Laatst stelde een vader deze vraag! Een vraag die vroeg om een reflectie op mijn eigen rouwen. Hoe had ik Jonas verweven, zodat hij onderdeel is en blijft van mijn leven en gezin?
Ik had geen routekaart, geen lijst met ingrediënten, geen voorbeeld én nog geen studieboeken over rouw. Je kan mijn rouwen het beste beschrijven als het ongetraind lopen van een flinke bergetappe. Ik ging op pad vol rauwe rouw, struikelde, gleed naar beneden, strompelde met blauwe plekken en schrammen weer omhoog. Leerde onderweg mijn hulpbronnen kennen; wat en wie hielp om weer stappen te kunnen nemen. Zo kwam ik bovenaan de eerste berg, om vervolgens weer keihard naar beneden te denderen.
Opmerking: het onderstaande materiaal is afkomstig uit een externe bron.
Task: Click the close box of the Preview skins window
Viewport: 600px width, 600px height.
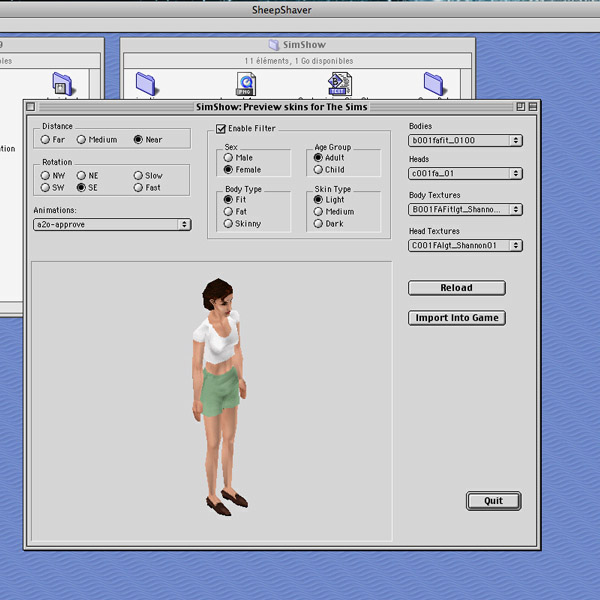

Onderaan in de puinhoop. Er overheen, doorheen of onderdoor was geen optie. Ik leerde dat het negeren van (mijn liefde voor) Jonas, zich uitte in onredelijke boosheid. De momenten waarop ik keihard van die berg afgleed. Waarom kon ik niet aan anderen vertellen dat ik zijn moeder was? Was hun korte shock of pijn, van groter belang dan mijn rauwe rouw? Sindsdien vertel ik dat ik zijn moeder ben! Over mijn toekomstdromen, over mijn nieuwsgierigheid naar hoe hij zou zijn. Hoe trots ik op mijn kleine mannetje ben. Precies dat, wat bijna iedere zwangere en/of kersverse moeder verteld. Met zijn overlijden, stopte mijn houden van niet …
Ik pakte mijn leven weer op, veranderde van koers en leerde leven metzonder Jonas. Ook in het leven van zijn jongere zus en broer heeft hij zijn eigen wijze plekje ingenomen! Niet als een bijna 10-jarige jongen, zoals grote neef en zoon van vriendinnetje, precies zoals hij is: een baby!